‘Financially Hobbled for Life’: The Elite Master’s Degrees That Don’t Pay Off
Lured by the aura of degrees from top-flight institutions, many master’s students at universities across the U.S. took on debt beyond what their pay would support, an analysis of federal data on borrowers found.
www.wsj.com
The facial expression of a dude with $300,000 in high-interest grad school student debt for a Columbia MFA in Film:
"
Recent film program graduates of Columbia University who took out federal student loans had a median debt of $181,000.
Yet two years after earning their master’s degrees, half of the borrowers were making less than $30,000 a year.
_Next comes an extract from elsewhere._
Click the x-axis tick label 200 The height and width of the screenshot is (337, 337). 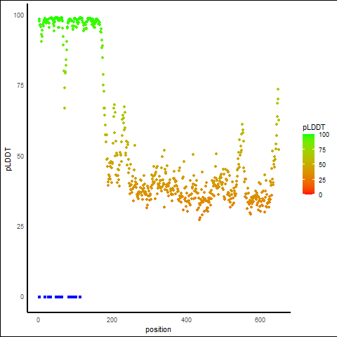tap(112, 319)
The Columbia program offers the most extreme example of how elite universities in recent years have awarded thousands of master’s degrees that don’t provide graduates enough early career earnings to begin paying down their federal student loans, according to a Wall Street Journal analysis of Education Department data.
Recent Columbia film alumni had the highest debt compared with earnings among graduates of any major university master’s program in the U.S., the Journal found. The New York City university is among the world’s most prestigious schools, and its $11.3 billion endowment ranks it the nation’s eighth wealthiest private school.
For years, faculty, staff and students have appealed unsuccessfully to administrators to tap that wealth to aid more graduate students, according to current and former faculty and administrators, and dozens of students. Taxpayers will be on the hook for whatever is left unpaid.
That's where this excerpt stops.